This recipe is for a custard base ice cream and while it does require a few extra steps compared to more basic recipes, it’s worth it. It’s very versatile and can be used with other fruits such as strawberries or mango. If fruit isn’t your speed, this is also a good basic vanilla recipe that is delicious all on it’s own.
My family prefers a more firm ice cream, so I make sure to give it adequate time in the ice cream maker, typically 20-25 minutes and I always let it set in the freezer overnight. You can enjoy this recipe after 3-4 hours in the freezer if you prefer but if you’re like us and want a more stable ice cream, freezing overnight is best.
Homemade Creamy Peach Ice Cream
- 2 cups Peeled and sliced peaches about 3-4 peaches
- 1/2 tsp. Lemon juice
- 1 1/4 cup Granulated sugar, divided
- 1/4 tsp. Salt
- 5 Large egg yolks
- 1 1/2 cups Whole milk
- 1 1/2 cups Heavy whipping cream
- 1 tsp. Vanilla extract
Peel and slice the peaches. Toss and coat peaches in a large bowl with 1/2 cup of the sugar and 1/2 tsp. lemon juice. Cover and let sit at room temperature for about 30 minutes to an hour.
After the peaches have sat and released their juices creating a syrup, mash them with a fork until very small chunks of peach remain. You don't want any large frozen pieces of peach in your ice cream. Strain the juice into a separate bowl, reserving both the liquid and the mashed peaches and refrigerating until ready to use.
In a saucepan, stir together the cream, milk, another 1/2 cup of the sugar, and the salt. Heat over medium-low heat until hot, but not boiling.
In a mixer with the whisk attachment, whisk together the egg yolks and remaining 1/4 cup of sugar on medium speed, until light in color, about two to three minutes. This step can be done by hand, just allow more whisking time.

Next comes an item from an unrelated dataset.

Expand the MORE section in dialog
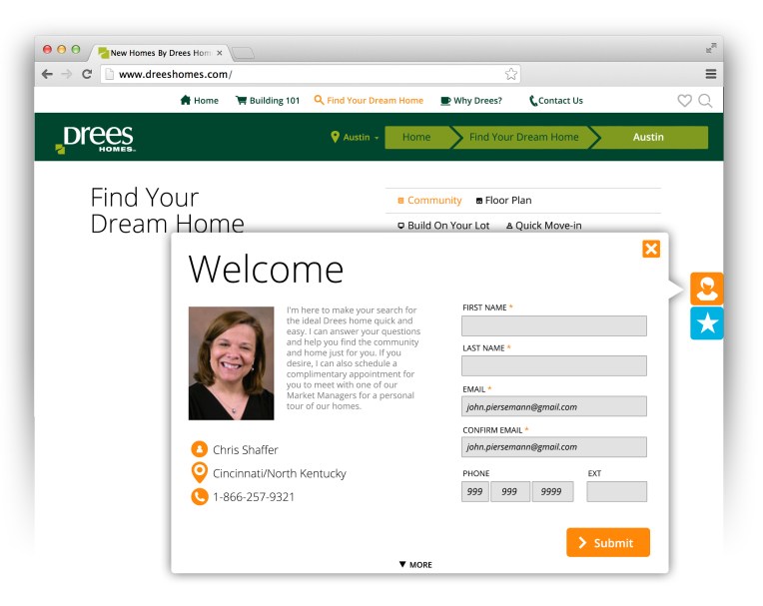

While the mixer is whisking, slowly pour in 1/2 cup of the hot cream mixture into the egg yolk and sugar mixture to temper the eggs before adding them to the custard base. Slowly add another 1/2 cup of hot cream, whisking the entire time.
Pour the tempered egg yolks into the saucepan with the rest of the custard base and stir gently with a wooden spoon for 2-4 minutes, or until the temperature is between 170-175 and the mixture is just thick enough to coat the back of the spoon. Remove from heat and mix in the vanilla.
Strain the custard base through a fine mesh strainer into a clean bowl, then stir in liquid from the mashed peaches and refrigerate for at least 2-3 hours or until thoroughly chilled.
Pour peach ice cream base into ice cream maker and churn according to manufacturer's instructions, until it looks like soft-serve ice cream, about 25-30 minutes. Add the reserved mashed peaches during the last 30 seconds or so of the churning process, making sure that they are mixed well throughout the ice cream. Transfer the ice cream to an airtight container and freeze at least 4-6 hours or overnight, until firm. Serve & enjoy!
As for storing, we use an insulated storage tub. If our storage tub is in use already I use just a basic medium sized bread pan with foil over the top. I recently purchased the Tovolo tub on a whim but I’m surprised at how much I’ve loved it. It’s easy to clean with a lid that snaps shut and they’re stackable. I thought it might just be one of those extra things that we really didn’t need, which I’m totally against buying these days, but it’s already gotten so much use.
Whether your family makes ice cream every summer or if this is your first attempt, this is a great recipe I think you’ll love! I’ve vowed to share some of our favorite ice cream recipes with you this summer. One of the recipes I want to feature here on SMD is my Bess’ coffee ice cream. It will knock your socks off! I’ll make sure to share that recipe before summer is up, so all of you coffee lovers stay tuned!
Do you make homemade ice cream? If so, what’s some of your favorite flavors? I love finding new recipes, so feel free to share below. I hope you guys have a great 4th of July and a lovely summer!